# Cancellation (/runtime/cancellation)


## Overview

Every long-running SDK operation that goes through the request registry can be cancelled at any point during execution. Coverage spans inference (`completion()`, `embed()`, `transcribe()`, `translate()`, `textToSpeech()`, `ocr()`, `diffusion()`, `upscale()`), workspace operations (`rag*()`), and resource-acquisition calls (`loadModel()`, `downloadAsset()`). The cancel surface differs by operation — see the coverage callout below for which path applies to which call.

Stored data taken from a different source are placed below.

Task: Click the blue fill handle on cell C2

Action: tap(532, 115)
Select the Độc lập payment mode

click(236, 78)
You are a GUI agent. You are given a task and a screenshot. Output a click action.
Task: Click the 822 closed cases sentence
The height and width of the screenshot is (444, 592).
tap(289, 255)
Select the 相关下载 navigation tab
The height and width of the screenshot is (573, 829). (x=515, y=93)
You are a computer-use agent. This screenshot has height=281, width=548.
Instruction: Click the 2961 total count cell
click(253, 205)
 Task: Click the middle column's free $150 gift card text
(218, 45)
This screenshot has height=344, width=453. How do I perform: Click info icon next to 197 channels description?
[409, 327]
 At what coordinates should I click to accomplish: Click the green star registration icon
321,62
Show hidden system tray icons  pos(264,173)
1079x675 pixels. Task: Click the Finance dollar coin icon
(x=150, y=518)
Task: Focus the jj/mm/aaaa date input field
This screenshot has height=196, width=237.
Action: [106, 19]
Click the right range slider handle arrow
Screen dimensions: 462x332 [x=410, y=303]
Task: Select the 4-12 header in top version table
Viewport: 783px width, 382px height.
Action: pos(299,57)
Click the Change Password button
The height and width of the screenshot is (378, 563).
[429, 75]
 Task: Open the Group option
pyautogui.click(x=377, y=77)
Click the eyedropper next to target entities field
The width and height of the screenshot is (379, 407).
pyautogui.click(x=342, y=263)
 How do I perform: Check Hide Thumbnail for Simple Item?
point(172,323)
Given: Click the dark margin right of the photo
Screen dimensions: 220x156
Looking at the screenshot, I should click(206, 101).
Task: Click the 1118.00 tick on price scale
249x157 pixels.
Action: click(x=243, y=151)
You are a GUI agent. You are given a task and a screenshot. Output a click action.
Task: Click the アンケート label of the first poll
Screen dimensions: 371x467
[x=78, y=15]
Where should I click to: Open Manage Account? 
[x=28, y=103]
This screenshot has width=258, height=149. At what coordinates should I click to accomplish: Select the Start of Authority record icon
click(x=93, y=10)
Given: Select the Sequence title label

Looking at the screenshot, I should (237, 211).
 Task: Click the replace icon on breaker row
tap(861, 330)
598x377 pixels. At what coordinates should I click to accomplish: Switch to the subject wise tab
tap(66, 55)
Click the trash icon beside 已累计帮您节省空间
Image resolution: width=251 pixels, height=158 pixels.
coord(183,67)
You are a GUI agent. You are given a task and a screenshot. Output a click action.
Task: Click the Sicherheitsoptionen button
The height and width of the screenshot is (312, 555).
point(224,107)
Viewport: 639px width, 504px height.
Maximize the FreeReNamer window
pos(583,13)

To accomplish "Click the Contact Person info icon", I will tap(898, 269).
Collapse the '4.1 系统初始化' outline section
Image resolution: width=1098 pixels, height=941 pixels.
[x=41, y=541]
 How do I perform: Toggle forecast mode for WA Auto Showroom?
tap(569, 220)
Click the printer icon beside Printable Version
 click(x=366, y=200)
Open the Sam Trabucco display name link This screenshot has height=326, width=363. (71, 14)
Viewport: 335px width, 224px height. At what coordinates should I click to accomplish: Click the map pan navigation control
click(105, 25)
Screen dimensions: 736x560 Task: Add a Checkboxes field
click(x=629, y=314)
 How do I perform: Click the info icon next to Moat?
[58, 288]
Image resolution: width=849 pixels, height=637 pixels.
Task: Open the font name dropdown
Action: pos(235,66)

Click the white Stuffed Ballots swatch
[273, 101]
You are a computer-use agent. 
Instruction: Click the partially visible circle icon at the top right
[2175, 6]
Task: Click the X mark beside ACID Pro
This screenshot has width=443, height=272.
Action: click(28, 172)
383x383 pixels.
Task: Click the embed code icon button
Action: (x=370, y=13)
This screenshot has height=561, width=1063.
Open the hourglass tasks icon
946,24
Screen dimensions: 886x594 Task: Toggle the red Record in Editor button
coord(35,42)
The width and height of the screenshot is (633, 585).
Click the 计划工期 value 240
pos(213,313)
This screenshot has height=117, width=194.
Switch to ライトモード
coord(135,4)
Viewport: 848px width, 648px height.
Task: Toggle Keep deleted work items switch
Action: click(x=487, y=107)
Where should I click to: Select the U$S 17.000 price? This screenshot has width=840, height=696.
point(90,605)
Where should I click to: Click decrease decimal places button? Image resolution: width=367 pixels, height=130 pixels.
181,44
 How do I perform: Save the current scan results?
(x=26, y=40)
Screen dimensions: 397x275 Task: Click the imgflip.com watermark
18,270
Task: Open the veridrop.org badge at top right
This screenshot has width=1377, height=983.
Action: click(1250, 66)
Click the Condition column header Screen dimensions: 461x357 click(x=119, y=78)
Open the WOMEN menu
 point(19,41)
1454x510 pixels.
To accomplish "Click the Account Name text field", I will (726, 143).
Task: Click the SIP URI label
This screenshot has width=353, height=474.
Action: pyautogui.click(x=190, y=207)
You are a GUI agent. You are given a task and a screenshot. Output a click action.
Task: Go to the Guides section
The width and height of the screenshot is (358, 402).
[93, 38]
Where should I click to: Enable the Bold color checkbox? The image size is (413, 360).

The mental model is: **the primary path is `requestId`** — pass the run's `requestId` to `cancel()` to stop that exact call. **The `modelId` path is an escape hatch** — use it for model unload, app shutdown, admin sweeps, or for ops whose addons cannot interrupt mid-decode (`translate`, `textToSpeech`, `ocr`, `diffusion`, `upscale`).

<Callout title="Coverage" type="info">
  **Targeted cancel by `requestId`** works for: `completion()`, `loadModel()`, `embed()`, `transcribe()`, `downloadAsset()`, and `rag*()` (`ragIngest`, `ragSaveEmbeddings`, `ragReindex`).

  **Broad cancel by `modelId`** additionally covers `translate()`, `textToSpeech()`, `ocr()`, `diffusion()`, and `upscale()`. These accept `cancel({ modelId })` but their addons cannot interrupt mid-decode — the in-flight call stops yielding when `signal.aborted` flips on the next yield point, and the C++ work runs to completion in the background.

  **Duplex sessions** — `transcribeStream(...)` and `textToSpeechStream(...)` use `.destroy()` on the returned session.

  **Finetune** — keeps its own cancel surface: `finetune({ operation: "cancel", ... })`. See [Fine-tuning](/ai-capabilities/fine-tuning).
</Callout>

## Functions

1. [`completion()`](/reference/api#completion) — returns a `CompletionRun` that exposes a synchronous `requestId` field.
2. [`loadModel()`](/reference/api#loadmodel), [`downloadAsset()`](/reference/api#downloadasset), [`embed()`](/reference/api#embed), [`transcribe()`](/reference/api#transcribe), and the [`rag*()`](/ai-capabilities/rag) workspace operations (`ragIngest`, `ragSaveEmbeddings`, `ragReindex`) — return a decorated promise (`Promise<T> & { requestId: string }`) that exposes a synchronous `requestId` field before the first await resolves.
3. [`cancel()`](/reference/api#cancel) — cancel by `requestId` (targeted) or by `modelId` (broad, optionally narrowed by `kind`).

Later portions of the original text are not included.